05. Tesla, Inc. (NASDAQ:TSLA)
Price Reaction after the Downgrade: +0.62 (+0.34%)
On January 26, within the automotive industry, Edward Jones revised its stance on Tesla, downgrading the stock from a “buy” to a “hold” rating. This adjustment came as part of a research report issued by the firm on Friday. Additionally, Tesla was removed from the Stock Focus List. Following this decision, the closing bell on January 26 showed a slight increase of 0.34% in the stock price. Edward Jones’s downgrade suggests a reevaluation of Tesla’s performance and prospects within the automotive sector. While the market responded with a modest increase in the stock price following the downgrade, Edward Jones’s move indicates a more cautious outlook for Tesla’s future performance. The removal of Tesla from the Stock Focus List implies a shift in priority within the firm’s investment recommendations.

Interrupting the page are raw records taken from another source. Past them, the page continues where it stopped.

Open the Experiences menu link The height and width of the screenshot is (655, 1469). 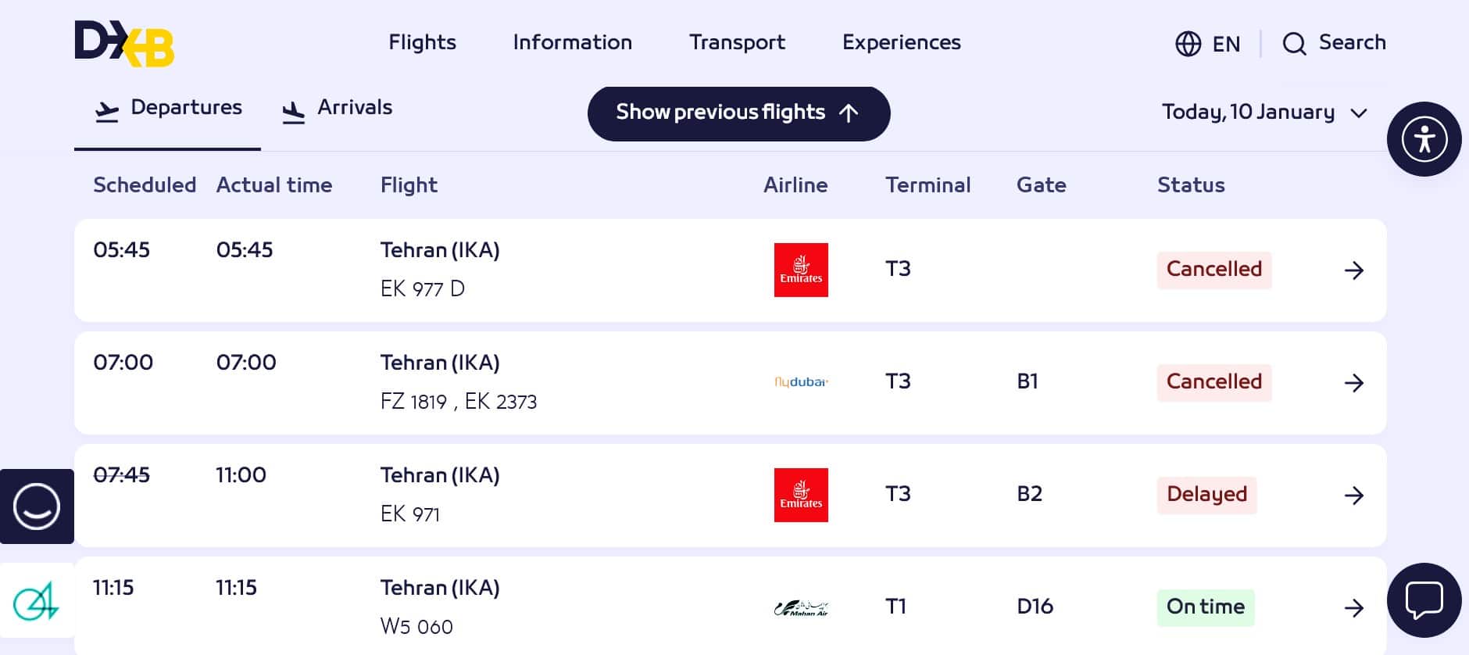[901, 42]
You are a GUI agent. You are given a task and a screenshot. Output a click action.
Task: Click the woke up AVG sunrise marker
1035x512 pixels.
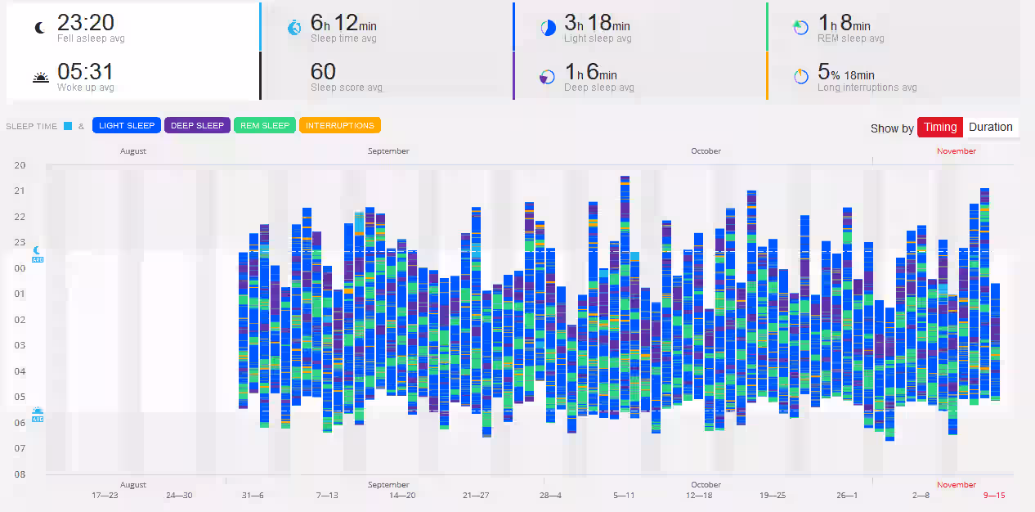click(x=37, y=415)
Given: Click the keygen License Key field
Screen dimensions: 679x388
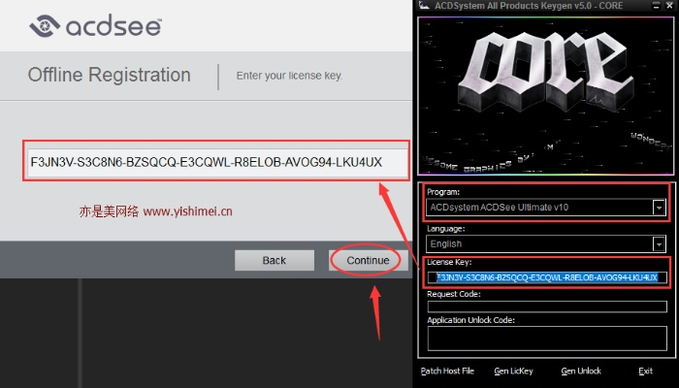Looking at the screenshot, I should click(x=546, y=277).
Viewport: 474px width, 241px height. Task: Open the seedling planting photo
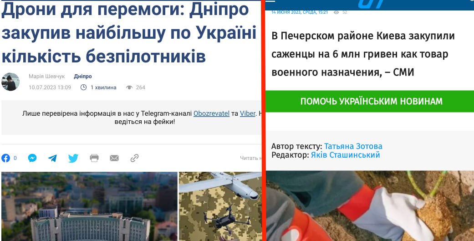click(x=370, y=206)
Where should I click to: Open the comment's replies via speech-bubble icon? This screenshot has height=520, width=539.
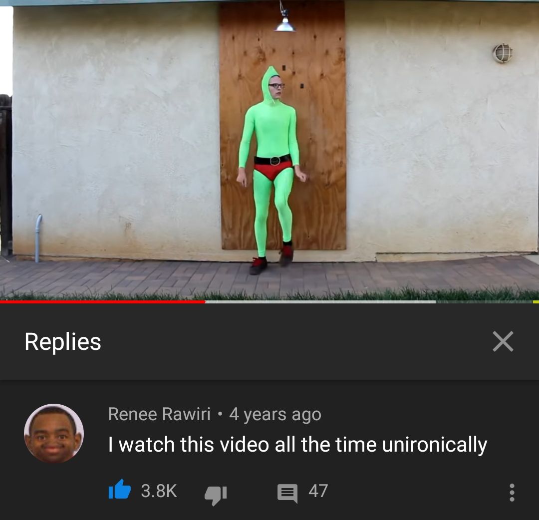(x=287, y=493)
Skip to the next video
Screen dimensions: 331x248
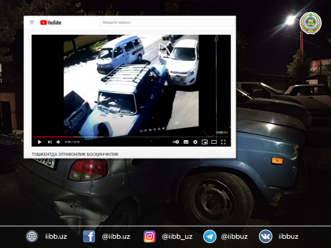point(49,142)
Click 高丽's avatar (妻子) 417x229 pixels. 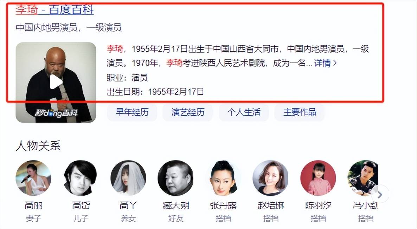[33, 178]
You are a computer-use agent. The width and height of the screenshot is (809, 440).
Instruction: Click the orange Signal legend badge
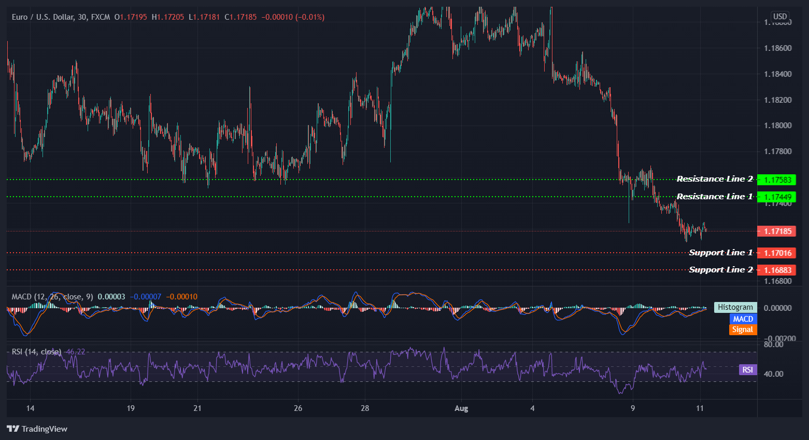click(743, 329)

Tsai Capital Corporation stated the following regarding Tesla, Inc. (NASDAQ:TSLA) in its fourth quarter 2023 investor letter:
“Tesla, Inc. (NASDAQ:TSLA) ($248.48 – up 101.7% for the year. Recent high $299.29): Tesla has significant and underappreciated competitive advantages across multiple verticals including electric vehicles, software and energy storage. Misunderstood by much of Wall Street – and consequently a favorite of short sellers – Tesla continues to grow rapidly and increase its lead over the competition while delighting consumers in the process. Despite his unconventional (and sometimes off-putting) personality, Elon Musk is a visionary who has created enormous shareholder value. Musk is also a long-term thinker who has embraced the scale-economies-shared business model favored by Henry Ford and Jeff Bezos, intentionally reducing prices, increasing the customer value proposition and expanding the total addressable market. Tesla’s massive scale and cost advantages are now challenging the viability of legacy auto, which has hundreds of billions of dollars of outdated property, plant and equipment in a world that is rapidly transitioning to electric vehicles (EVs). While we expect competition for EVs to intensify and for Tesla to lose market share over time, we also believe the company will increase production and deliveries from approximately 1.8 million vehicles today to approximately 15 million vehicles in 2030 and further its lead in autonomous driving capability. In fact, we expect Tesla will eventually license its autonomous driving software, creating high-margin (70-80%), recurring licensing revenue. Tesla is also one of only two companies that dominate the energy storage market, which has the potential to grow to several hundred billion in revenue as power plants around the world increase their focus on renewable energy. Our investment in Tesla is aligned with our preference for companies that have strong balance sheets and the managerial skill to reinvest capital at high rates of return into large addressable markets.”